What you have to do: Every line from the one containing "The width and" to the end of the records below should be returned exactly; pictures are to be dropped.

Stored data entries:
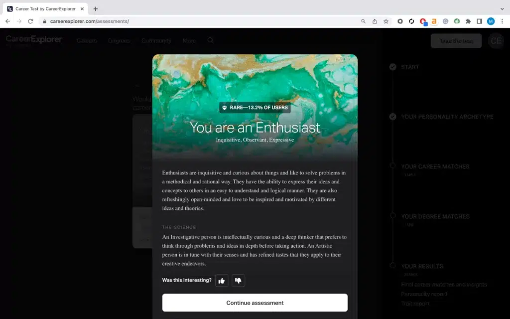Reload the page with refresh icon
The image size is (510, 319).
(x=30, y=21)
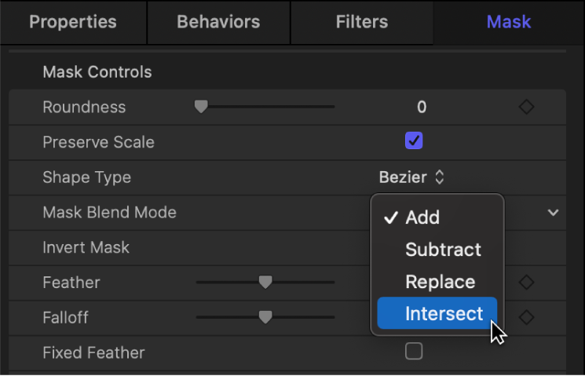Expand the Mask Blend Mode chevron arrow
This screenshot has width=585, height=376.
click(554, 213)
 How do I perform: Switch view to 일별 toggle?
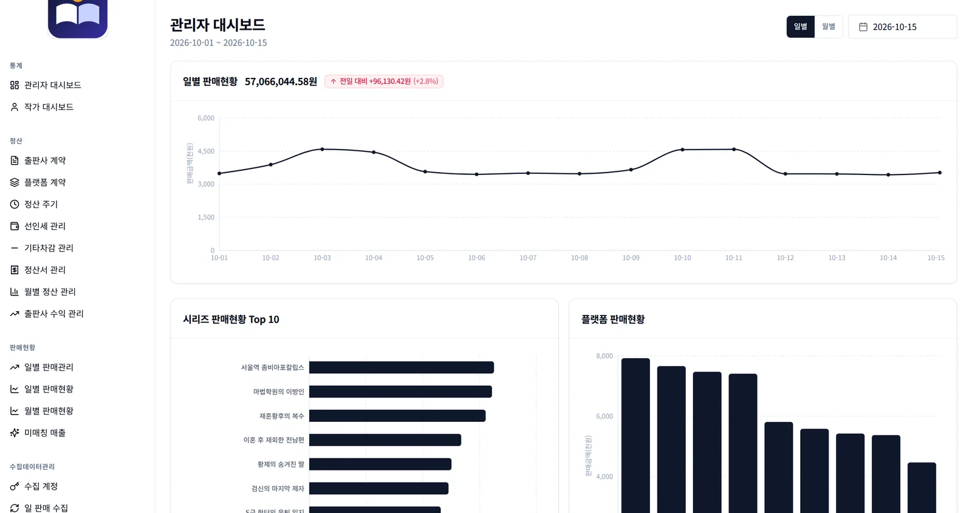(x=801, y=27)
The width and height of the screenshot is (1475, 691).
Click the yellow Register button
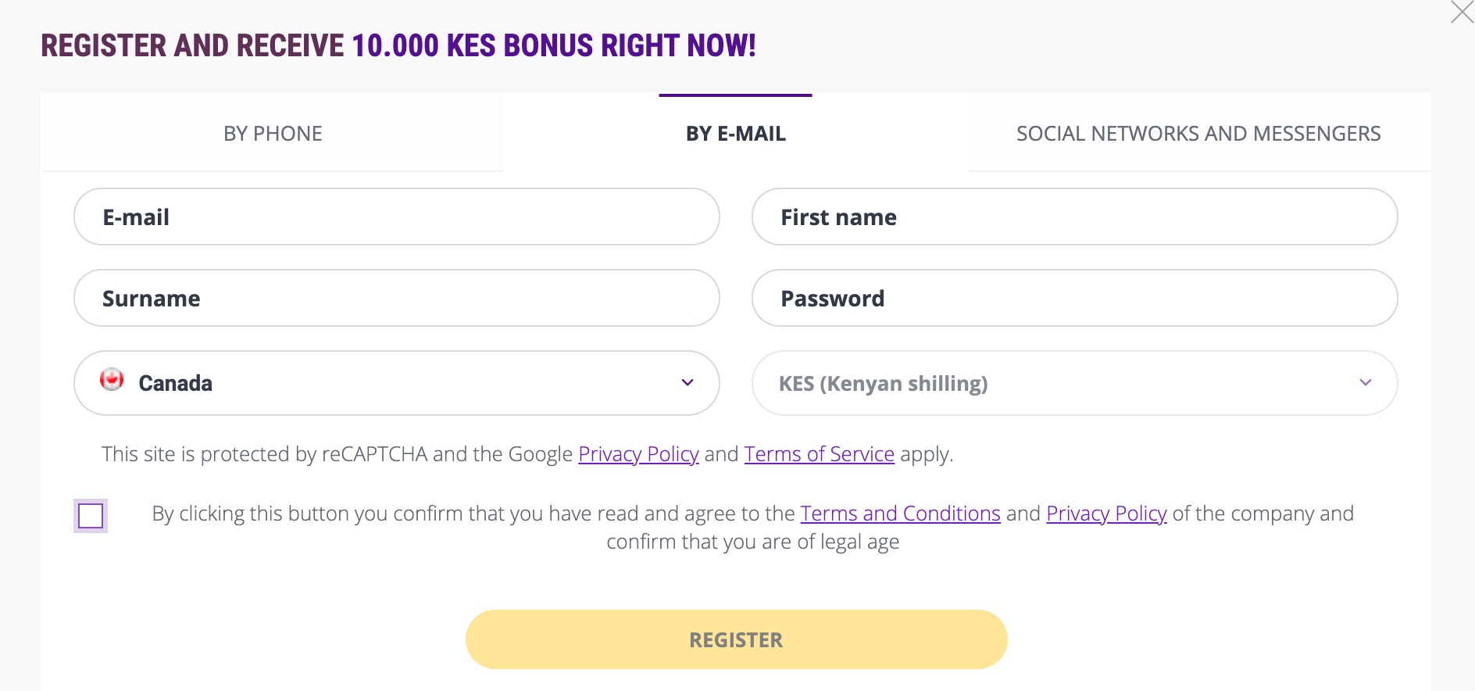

Solution for this exercise:
The width and height of the screenshot is (1475, 691).
Click the yellow Register button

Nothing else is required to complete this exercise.